Prompt: Give back every record exactly as written.

Exercise material:

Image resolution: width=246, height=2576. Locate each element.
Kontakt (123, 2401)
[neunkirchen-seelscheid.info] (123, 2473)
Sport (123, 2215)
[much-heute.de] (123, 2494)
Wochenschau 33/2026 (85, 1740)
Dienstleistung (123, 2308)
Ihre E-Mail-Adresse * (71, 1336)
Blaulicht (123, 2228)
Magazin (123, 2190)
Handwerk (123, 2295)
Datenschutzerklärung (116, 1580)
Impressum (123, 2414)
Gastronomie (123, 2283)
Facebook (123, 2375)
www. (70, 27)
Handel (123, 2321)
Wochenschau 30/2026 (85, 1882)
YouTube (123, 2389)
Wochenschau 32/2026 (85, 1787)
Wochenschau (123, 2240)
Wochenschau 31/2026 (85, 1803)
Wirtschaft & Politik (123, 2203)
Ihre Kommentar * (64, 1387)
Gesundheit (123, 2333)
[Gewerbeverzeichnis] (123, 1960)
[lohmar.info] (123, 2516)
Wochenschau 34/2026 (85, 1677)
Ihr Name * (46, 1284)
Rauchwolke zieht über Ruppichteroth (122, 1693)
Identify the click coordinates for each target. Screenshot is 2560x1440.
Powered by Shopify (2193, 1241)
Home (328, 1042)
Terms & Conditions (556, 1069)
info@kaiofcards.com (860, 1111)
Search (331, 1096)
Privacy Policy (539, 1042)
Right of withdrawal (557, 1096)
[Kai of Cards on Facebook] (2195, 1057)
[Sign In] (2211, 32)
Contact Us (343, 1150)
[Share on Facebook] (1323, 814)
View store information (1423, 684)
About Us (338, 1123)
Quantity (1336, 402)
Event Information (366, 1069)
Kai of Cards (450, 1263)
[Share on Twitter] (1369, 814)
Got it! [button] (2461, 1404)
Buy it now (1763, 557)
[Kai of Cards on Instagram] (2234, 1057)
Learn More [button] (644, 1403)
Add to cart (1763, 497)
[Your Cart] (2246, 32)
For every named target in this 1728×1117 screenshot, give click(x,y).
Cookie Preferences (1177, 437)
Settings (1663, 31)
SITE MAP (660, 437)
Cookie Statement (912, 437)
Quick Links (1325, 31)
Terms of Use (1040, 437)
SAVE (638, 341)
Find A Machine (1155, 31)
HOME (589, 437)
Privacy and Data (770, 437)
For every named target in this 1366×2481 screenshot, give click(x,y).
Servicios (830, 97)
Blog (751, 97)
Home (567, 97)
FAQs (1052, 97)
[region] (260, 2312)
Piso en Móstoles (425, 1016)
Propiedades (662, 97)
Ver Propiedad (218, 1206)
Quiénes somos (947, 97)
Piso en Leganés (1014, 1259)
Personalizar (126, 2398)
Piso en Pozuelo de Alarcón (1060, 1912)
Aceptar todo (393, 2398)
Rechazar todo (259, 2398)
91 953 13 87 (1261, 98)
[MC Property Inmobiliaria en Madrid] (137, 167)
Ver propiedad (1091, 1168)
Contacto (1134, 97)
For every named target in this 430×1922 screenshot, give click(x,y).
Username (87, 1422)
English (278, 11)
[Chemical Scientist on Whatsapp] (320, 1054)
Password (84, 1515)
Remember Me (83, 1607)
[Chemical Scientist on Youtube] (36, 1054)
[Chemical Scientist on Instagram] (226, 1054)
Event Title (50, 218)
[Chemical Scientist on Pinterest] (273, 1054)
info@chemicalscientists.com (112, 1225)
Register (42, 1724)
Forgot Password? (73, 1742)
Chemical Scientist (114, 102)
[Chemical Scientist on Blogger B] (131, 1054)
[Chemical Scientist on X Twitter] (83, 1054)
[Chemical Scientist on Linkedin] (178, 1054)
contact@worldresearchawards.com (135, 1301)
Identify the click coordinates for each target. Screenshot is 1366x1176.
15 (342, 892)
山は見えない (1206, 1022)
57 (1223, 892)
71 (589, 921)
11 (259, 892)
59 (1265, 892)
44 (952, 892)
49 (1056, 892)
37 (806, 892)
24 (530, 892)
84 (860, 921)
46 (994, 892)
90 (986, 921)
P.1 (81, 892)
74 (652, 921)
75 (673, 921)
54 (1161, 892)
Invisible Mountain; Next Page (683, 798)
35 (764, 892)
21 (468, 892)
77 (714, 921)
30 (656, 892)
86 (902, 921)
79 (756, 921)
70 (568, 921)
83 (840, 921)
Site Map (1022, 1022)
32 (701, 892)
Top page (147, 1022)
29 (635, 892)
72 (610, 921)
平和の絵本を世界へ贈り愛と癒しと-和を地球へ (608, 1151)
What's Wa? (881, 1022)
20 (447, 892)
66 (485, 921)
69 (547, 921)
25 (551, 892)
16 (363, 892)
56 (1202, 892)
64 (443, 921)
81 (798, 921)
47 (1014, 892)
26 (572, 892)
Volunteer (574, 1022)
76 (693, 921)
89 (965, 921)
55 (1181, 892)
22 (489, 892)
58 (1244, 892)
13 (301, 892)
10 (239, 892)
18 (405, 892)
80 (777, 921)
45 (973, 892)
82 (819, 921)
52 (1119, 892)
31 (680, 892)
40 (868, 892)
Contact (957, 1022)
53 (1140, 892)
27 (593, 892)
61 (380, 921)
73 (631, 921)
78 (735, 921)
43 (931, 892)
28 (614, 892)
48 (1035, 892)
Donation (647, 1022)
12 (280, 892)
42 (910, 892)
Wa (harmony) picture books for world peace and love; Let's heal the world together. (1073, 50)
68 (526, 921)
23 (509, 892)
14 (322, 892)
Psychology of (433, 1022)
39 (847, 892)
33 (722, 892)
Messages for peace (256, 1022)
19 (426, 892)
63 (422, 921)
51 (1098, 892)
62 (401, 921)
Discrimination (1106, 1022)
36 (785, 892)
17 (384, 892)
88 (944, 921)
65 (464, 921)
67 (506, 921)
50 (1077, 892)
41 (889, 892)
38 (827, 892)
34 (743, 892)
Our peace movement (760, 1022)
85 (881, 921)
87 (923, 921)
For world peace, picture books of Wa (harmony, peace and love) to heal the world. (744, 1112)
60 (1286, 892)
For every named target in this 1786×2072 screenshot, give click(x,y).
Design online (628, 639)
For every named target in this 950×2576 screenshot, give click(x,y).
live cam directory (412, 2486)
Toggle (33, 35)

Output of the exercise:
Image resolution: width=246, height=2576. Locate each element.
Kontakt (123, 2401)
[neunkirchen-seelscheid.info] (123, 2473)
Sport (123, 2215)
[much-heute.de] (123, 2494)
Wochenschau 33/2026 (85, 1740)
Dienstleistung (123, 2308)
Ihre E-Mail-Adresse * (71, 1336)
Blaulicht (123, 2228)
Magazin (123, 2190)
Handwerk (123, 2295)
Datenschutzerklärung (116, 1580)
Impressum (123, 2414)
Gastronomie (123, 2283)
Facebook (123, 2375)
www. (70, 27)
Handel (123, 2321)
Wochenschau 30/2026 (85, 1882)
YouTube (123, 2389)
Wochenschau 32/2026 (85, 1787)
Wochenschau (123, 2240)
Wochenschau 31/2026 (85, 1803)
Wirtschaft & Politik (123, 2203)
Ihre Kommentar * (64, 1387)
Gesundheit (123, 2333)
[Gewerbeverzeichnis] (123, 1960)
[lohmar.info] (123, 2516)
Wochenschau 34/2026 (85, 1677)
Ihr Name * (46, 1284)
Rauchwolke zieht über Ruppichteroth (122, 1693)
Identify the click coordinates for each target. Screenshot is 2560x1440.
Powered by Shopify (2193, 1241)
Home (328, 1042)
Terms & Conditions (556, 1069)
info@kaiofcards.com (860, 1111)
Search (331, 1096)
Privacy Policy (539, 1042)
Right of withdrawal (557, 1096)
[Kai of Cards on Facebook] (2195, 1057)
[Sign In] (2211, 32)
Contact Us (343, 1150)
[Share on Facebook] (1323, 814)
View store information (1423, 684)
About Us (338, 1123)
Quantity (1336, 402)
Event Information (366, 1069)
Kai of Cards (450, 1263)
[Share on Twitter] (1369, 814)
Got it! [button] (2461, 1404)
Buy it now (1763, 557)
[Kai of Cards on Instagram] (2234, 1057)
Learn More [button] (644, 1403)
Add to cart (1763, 497)
[Your Cart] (2246, 32)
For every named target in this 1728×1117 screenshot, give click(x,y).
Cookie Preferences (1177, 437)
Settings (1663, 31)
SITE MAP (660, 437)
Cookie Statement (912, 437)
Quick Links (1325, 31)
Terms of Use (1040, 437)
SAVE (638, 341)
Find A Machine (1155, 31)
HOME (589, 437)
Privacy and Data (770, 437)
For every named target in this 1366×2481 screenshot, give click(x,y).
Servicios (830, 97)
Blog (751, 97)
Home (567, 97)
FAQs (1052, 97)
[region] (260, 2312)
Piso en Móstoles (425, 1016)
Propiedades (662, 97)
Ver Propiedad (218, 1206)
Quiénes somos (947, 97)
Piso en Leganés (1014, 1259)
Personalizar (126, 2398)
Piso en Pozuelo de Alarcón (1060, 1912)
Aceptar todo (393, 2398)
Rechazar todo (259, 2398)
91 953 13 87 (1261, 98)
[MC Property Inmobiliaria en Madrid] (137, 167)
Ver propiedad (1091, 1168)
Contacto (1134, 97)
For every named target in this 430×1922 screenshot, give click(x,y).
Username (87, 1422)
English (278, 11)
[Chemical Scientist on Whatsapp] (320, 1054)
Password (84, 1515)
Remember Me (83, 1607)
[Chemical Scientist on Youtube] (36, 1054)
[Chemical Scientist on Instagram] (226, 1054)
Event Title (50, 218)
[Chemical Scientist on Pinterest] (273, 1054)
info@chemicalscientists.com (112, 1225)
Register (42, 1724)
Forgot Password? (73, 1742)
Chemical Scientist (114, 102)
[Chemical Scientist on Blogger B] (131, 1054)
[Chemical Scientist on X Twitter] (83, 1054)
[Chemical Scientist on Linkedin] (178, 1054)
contact@worldresearchawards.com (135, 1301)
Identify the click coordinates for each target. Screenshot is 1366x1176.
15 (342, 892)
山は見えない (1206, 1022)
57 (1223, 892)
71 (589, 921)
11 (259, 892)
59 (1265, 892)
44 (952, 892)
49 (1056, 892)
37 (806, 892)
24 (530, 892)
84 (860, 921)
46 (994, 892)
90 (986, 921)
P.1 (81, 892)
74 (652, 921)
75 (673, 921)
54 (1161, 892)
Invisible Mountain; Next Page (683, 798)
35 (764, 892)
21 (468, 892)
77 (714, 921)
30 (656, 892)
86 (902, 921)
79 (756, 921)
70 (568, 921)
83 (840, 921)
Site Map (1022, 1022)
32 (701, 892)
Top page (147, 1022)
29 (635, 892)
72 (610, 921)
平和の絵本を世界へ贈り愛と癒しと-和を地球へ (608, 1151)
What's Wa? (881, 1022)
20 (447, 892)
66 (485, 921)
69 (547, 921)
25 (551, 892)
16 (363, 892)
56 (1202, 892)
64 (443, 921)
81 (798, 921)
47 (1014, 892)
26 (572, 892)
Volunteer (574, 1022)
76 (693, 921)
89 (965, 921)
55 (1181, 892)
22 (489, 892)
58 (1244, 892)
13 (301, 892)
10 (239, 892)
18 (405, 892)
80 (777, 921)
45 (973, 892)
82 (819, 921)
52 (1119, 892)
31 (680, 892)
40 (868, 892)
Contact (957, 1022)
53 (1140, 892)
27 (593, 892)
61 (380, 921)
73 (631, 921)
78 (735, 921)
43 (931, 892)
28 (614, 892)
48 (1035, 892)
Donation (647, 1022)
12 (280, 892)
42 (910, 892)
Wa (harmony) picture books for world peace and love; Let's heal the world together. (1073, 50)
68 (526, 921)
23 (509, 892)
14 (322, 892)
Psychology of (433, 1022)
39 (847, 892)
33 (722, 892)
Messages for peace (256, 1022)
19 (426, 892)
63 (422, 921)
51 (1098, 892)
62 (401, 921)
Discrimination (1106, 1022)
36 (785, 892)
17 (384, 892)
88 (944, 921)
65 (464, 921)
67 (506, 921)
50 (1077, 892)
41 (889, 892)
38 (827, 892)
34 (743, 892)
Our peace movement (760, 1022)
85 (881, 921)
87 (923, 921)
For world peace, picture books of Wa (harmony, peace and love) to heal the world. (744, 1112)
60 (1286, 892)
For every named target in this 1786×2072 screenshot, give click(x,y).
Design online (628, 639)
For every named target in this 950×2576 screenshot, give click(x,y).
live cam directory (412, 2486)
Toggle (33, 35)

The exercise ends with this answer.